## Supplied text
BIM35635 - Capital/revenue divide: intangible assets: payment to another company to cease production for a period
The costs of securing that a competitor ceases to trade were found to be capital in Walker v The Joint Credit Card Co Ltd [1982] 55TC617 - see BIM35510. But the costs of securing that a competitor reduces or ceases production for a temporary period may be on revenue account.
In CIR v Nchanga Consolidated Copper Mines Ltd [1964] (1 All ER 208) the company carried on the business of copper mining and with two other companies formed the Anglo-American group of copper mines. Each company was independent of the others but there were overlapping directorates, the same deputy chairman, a common sales department and the copper itself was not sold as the product of any one of the three mines. There was a steep fall in the market price of copper and the three companies, in common with other producers, decided to cut production by 10%. To effect the cut the three companies agreed that one of them, Bancroft, should cease production for a year and that the other two would compensate it for so doing. Nchanga paid £1,384,569 under the agreement and claimed a deduction.

## Record excerpts
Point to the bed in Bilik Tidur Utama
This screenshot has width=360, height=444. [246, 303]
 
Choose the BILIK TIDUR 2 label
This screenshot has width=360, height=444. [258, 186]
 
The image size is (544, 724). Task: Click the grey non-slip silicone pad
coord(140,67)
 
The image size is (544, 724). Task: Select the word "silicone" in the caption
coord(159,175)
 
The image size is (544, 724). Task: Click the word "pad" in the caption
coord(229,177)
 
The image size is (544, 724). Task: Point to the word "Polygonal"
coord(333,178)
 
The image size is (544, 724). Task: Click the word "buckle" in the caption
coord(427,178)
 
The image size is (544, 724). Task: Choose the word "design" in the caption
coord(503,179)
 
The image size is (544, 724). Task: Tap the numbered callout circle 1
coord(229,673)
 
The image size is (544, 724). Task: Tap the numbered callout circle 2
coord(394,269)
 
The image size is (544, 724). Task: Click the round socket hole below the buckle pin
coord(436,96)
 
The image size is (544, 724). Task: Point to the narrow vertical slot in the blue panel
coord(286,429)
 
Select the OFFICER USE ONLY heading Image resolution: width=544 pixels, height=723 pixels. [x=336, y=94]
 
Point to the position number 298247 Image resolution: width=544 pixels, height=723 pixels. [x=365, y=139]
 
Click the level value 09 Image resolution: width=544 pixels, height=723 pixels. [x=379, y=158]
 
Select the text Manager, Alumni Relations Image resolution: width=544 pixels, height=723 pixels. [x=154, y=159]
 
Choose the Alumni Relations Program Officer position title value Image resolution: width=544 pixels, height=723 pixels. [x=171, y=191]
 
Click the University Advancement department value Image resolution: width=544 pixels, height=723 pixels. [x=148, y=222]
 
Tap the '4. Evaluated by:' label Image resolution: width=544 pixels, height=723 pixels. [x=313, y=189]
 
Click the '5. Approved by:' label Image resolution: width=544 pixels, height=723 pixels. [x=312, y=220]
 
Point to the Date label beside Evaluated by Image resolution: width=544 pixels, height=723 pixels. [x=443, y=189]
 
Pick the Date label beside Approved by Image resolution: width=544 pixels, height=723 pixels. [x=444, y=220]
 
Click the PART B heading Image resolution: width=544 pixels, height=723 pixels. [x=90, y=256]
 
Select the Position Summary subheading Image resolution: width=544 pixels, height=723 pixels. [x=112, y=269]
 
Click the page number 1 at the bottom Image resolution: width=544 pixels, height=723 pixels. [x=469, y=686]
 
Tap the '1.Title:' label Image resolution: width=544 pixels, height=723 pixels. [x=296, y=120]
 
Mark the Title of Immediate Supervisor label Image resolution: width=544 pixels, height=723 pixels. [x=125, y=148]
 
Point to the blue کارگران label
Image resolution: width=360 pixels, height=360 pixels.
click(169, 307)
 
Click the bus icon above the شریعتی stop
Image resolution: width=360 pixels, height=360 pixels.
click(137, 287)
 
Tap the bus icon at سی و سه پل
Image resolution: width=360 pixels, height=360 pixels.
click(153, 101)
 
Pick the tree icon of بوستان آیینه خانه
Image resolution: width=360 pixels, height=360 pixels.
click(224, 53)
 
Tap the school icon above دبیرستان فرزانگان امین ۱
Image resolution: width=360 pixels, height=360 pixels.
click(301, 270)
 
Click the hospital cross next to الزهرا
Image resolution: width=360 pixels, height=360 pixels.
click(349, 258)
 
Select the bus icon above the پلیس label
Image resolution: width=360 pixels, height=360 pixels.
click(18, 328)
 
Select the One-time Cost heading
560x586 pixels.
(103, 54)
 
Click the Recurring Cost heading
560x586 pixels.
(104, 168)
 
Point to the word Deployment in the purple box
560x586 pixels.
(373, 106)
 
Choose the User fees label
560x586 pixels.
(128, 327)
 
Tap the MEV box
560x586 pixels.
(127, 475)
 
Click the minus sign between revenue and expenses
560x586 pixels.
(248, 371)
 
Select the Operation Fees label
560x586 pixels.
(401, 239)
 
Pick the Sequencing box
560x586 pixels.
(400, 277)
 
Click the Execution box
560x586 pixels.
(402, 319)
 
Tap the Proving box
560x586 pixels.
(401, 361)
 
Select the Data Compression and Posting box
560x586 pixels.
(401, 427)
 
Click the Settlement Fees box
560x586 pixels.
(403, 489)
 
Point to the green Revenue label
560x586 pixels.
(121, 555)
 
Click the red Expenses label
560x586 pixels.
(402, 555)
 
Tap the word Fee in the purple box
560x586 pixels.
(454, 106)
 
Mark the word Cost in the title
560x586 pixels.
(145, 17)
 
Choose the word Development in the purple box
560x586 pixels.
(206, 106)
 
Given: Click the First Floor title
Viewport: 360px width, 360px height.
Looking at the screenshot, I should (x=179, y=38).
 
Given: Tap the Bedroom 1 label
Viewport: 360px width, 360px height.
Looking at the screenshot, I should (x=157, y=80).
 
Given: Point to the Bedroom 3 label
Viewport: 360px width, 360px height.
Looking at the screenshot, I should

## Work request 1
In the BIM35635 text, how much did Nchanga pay under the agreement?
## Work request 2
From the BIM35635 text, set down the stretch from "BIM35635 - Capital/revenue" through "on revenue account.".
The listing is separate material and has no connection to the BIM35635 text.

## Expected output 1
£1,384,569.

## Expected output 2
BIM35635 - Capital/revenue divide: intangible assets: payment to another company to cease production for a period
The costs of securing that a competitor ceases to trade were found to be capital in Walker v The Joint Credit Card Co Ltd [1982] 55TC617 - see BIM35510. But the costs of securing that a competitor reduces or ceases production for a temporary period may be on revenue account.